§ Goal of the exercise
Only the lines from the one containing "The height and width of the screenshot is (300, 666)." through the end of the data below are to be repeated, exactly as given, without pictures.

§ Extracted data
════

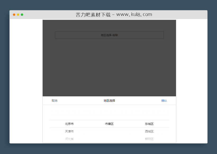Select 朝阳区 in the district column

pos(149,138)
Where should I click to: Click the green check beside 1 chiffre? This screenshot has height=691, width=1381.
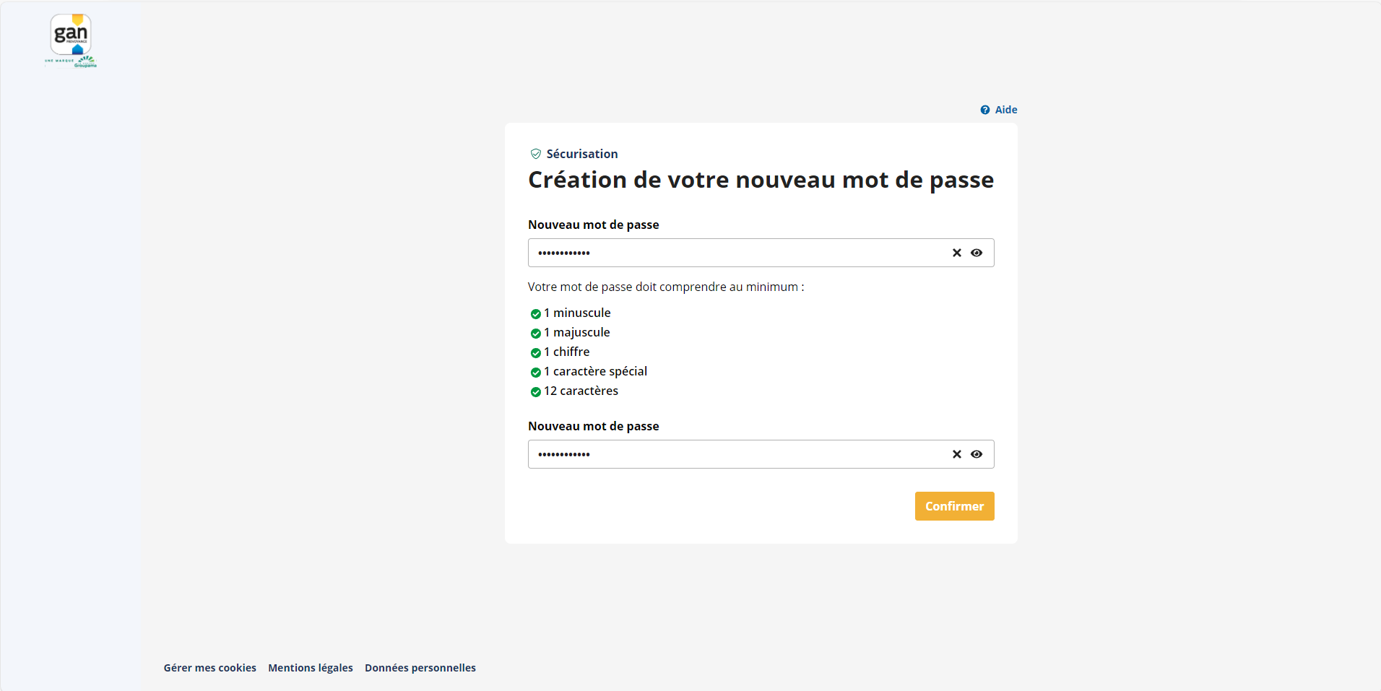535,352
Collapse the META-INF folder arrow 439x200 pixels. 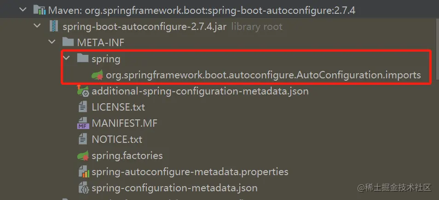coord(52,42)
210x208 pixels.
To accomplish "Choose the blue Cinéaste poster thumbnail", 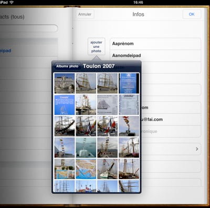I will coord(65,105).
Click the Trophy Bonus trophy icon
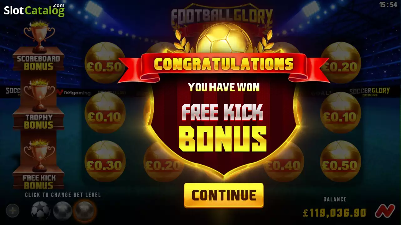The height and width of the screenshot is (225, 401). tap(39, 96)
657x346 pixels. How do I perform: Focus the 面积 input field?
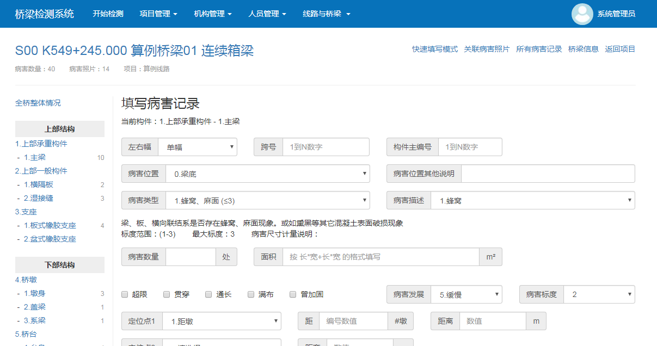[x=380, y=257]
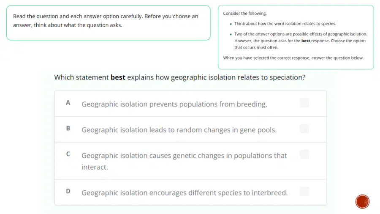Click the question about geographic isolation and speciation
380x214 pixels.
click(x=180, y=77)
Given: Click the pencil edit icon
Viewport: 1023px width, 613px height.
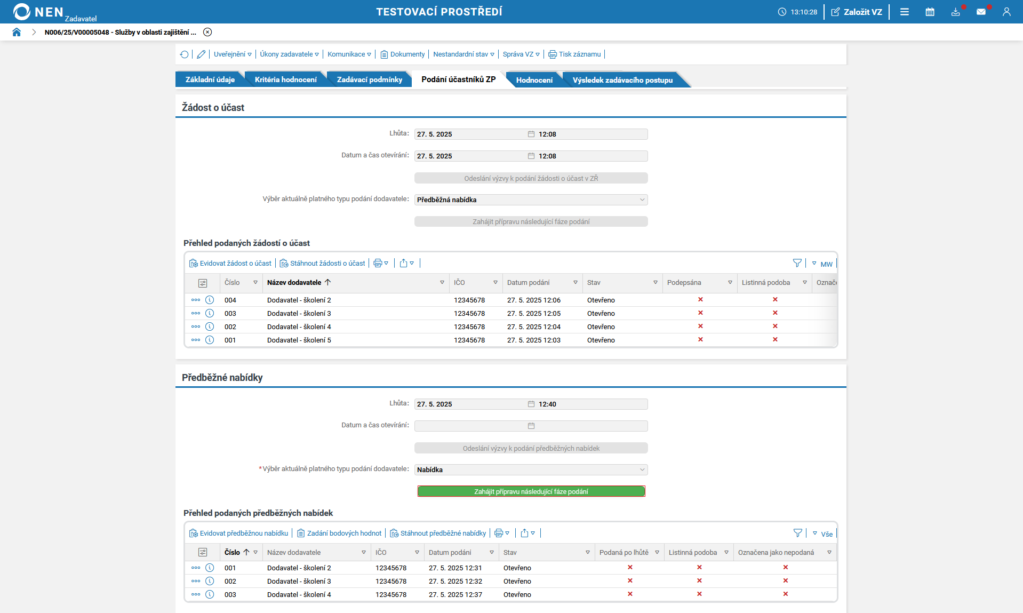Looking at the screenshot, I should click(x=201, y=54).
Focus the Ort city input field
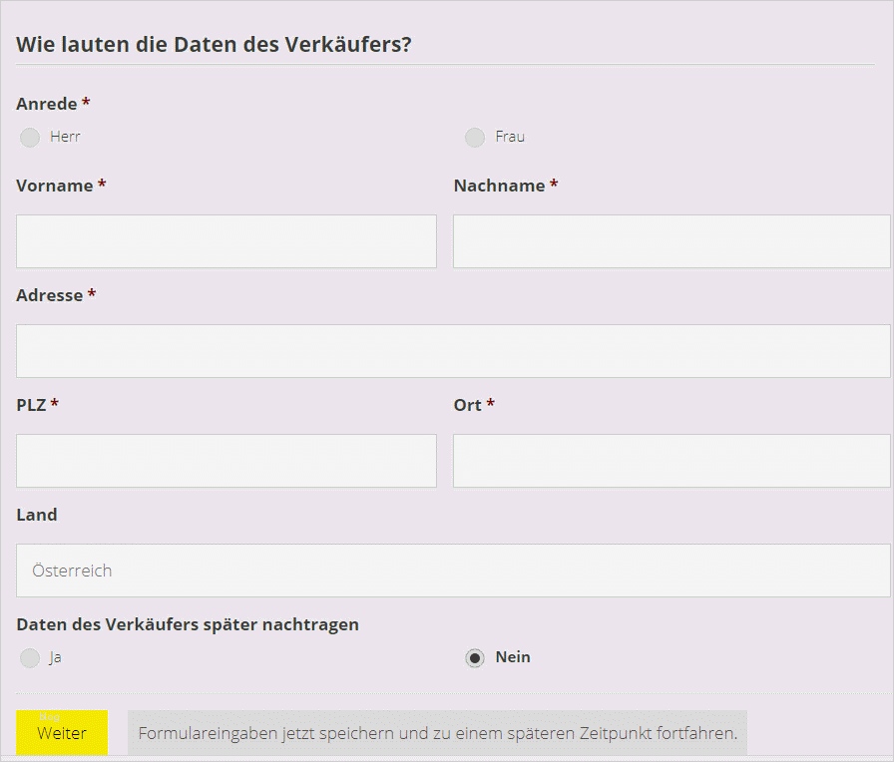894x762 pixels. [671, 461]
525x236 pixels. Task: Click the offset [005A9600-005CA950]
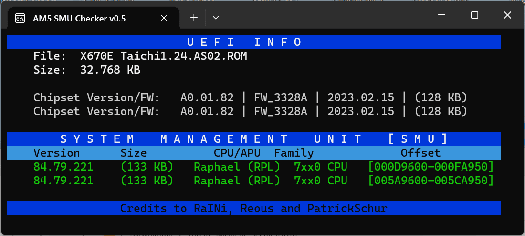431,181
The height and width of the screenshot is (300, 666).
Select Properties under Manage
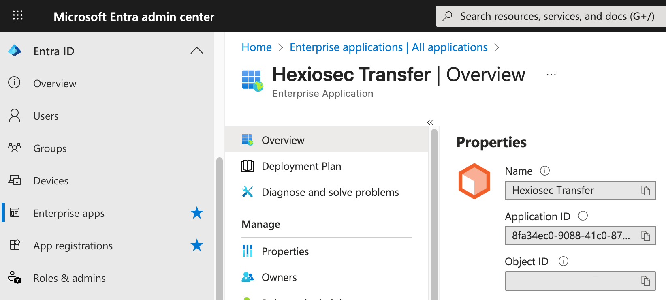[285, 251]
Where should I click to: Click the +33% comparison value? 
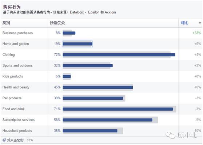coord(197,33)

════

§ Reply to the exercise
The height and width of the screenshot is (300, 666).
Select Properties under Manage
[285, 251]
Where should I click to: Click the +33% comparison value? 
coord(197,33)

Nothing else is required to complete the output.